:: MATERIAL DE ENTRADA
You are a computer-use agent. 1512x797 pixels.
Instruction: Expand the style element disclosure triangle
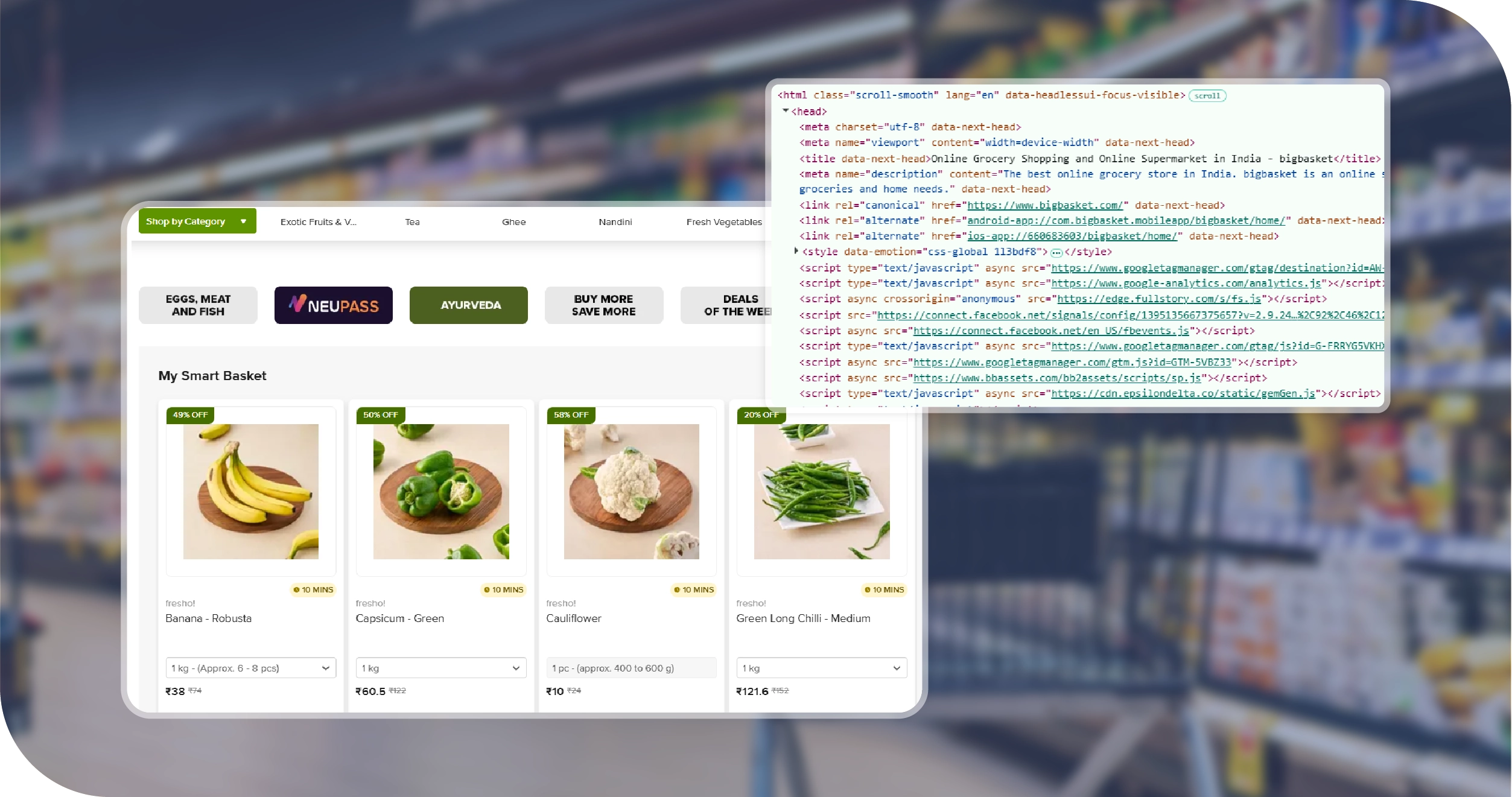click(x=796, y=252)
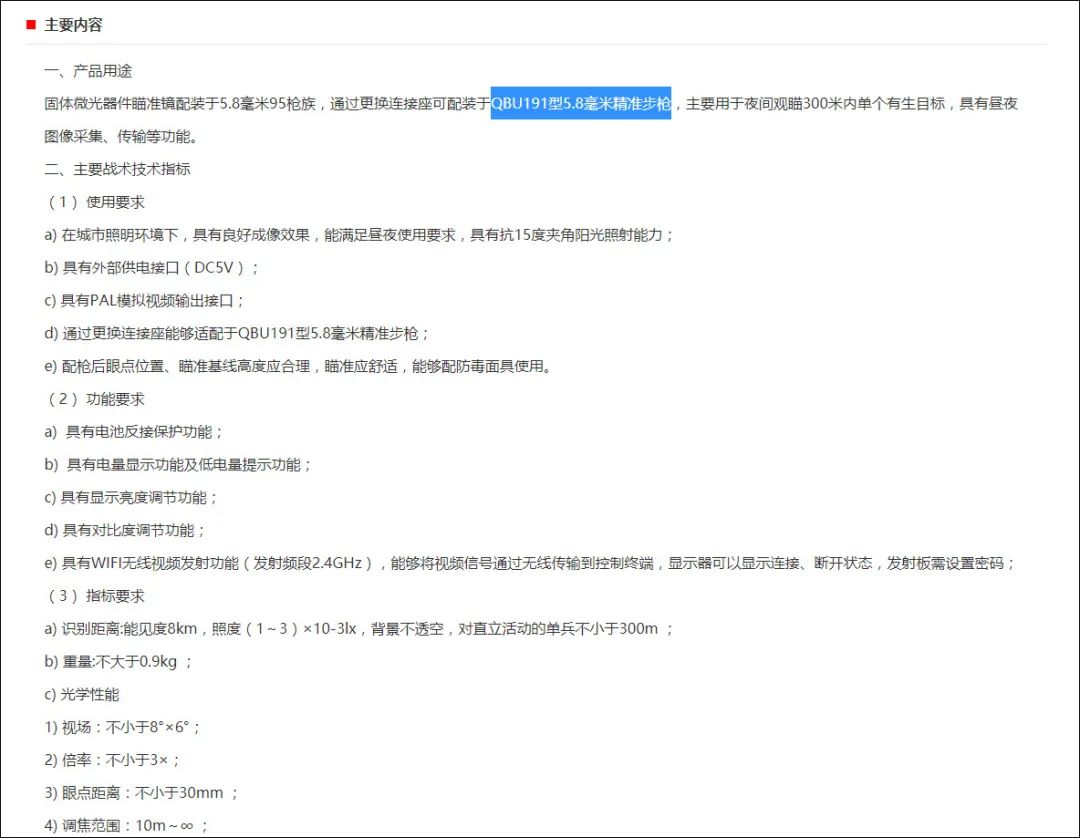The height and width of the screenshot is (838, 1080).
Task: Click the 二、主要战术技术指标 heading
Action: (117, 169)
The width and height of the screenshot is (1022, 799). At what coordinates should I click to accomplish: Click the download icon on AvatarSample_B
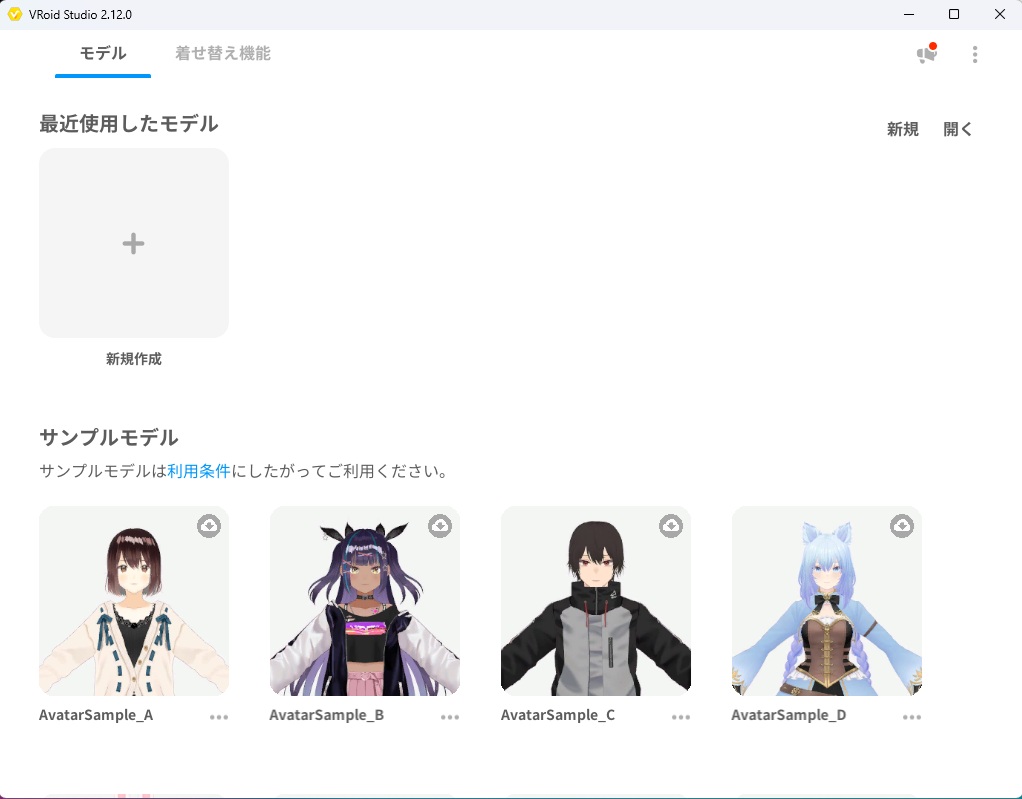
::::
SEU OBJETIVO: Reproduza fielmente todas as entradas acima, sem incluir as imagens.

RESULTADO DO EXERCÍCIO:
You are a computer-use agent. 1512x797 pixels.
Instruction: Expand the style element disclosure triangle
click(x=796, y=252)
The height and width of the screenshot is (838, 1080).
Task: Click the 二、主要战术技术指标 heading
Action: (117, 169)
The width and height of the screenshot is (1022, 799). At what coordinates should I click to accomplish: Click the download icon on AvatarSample_B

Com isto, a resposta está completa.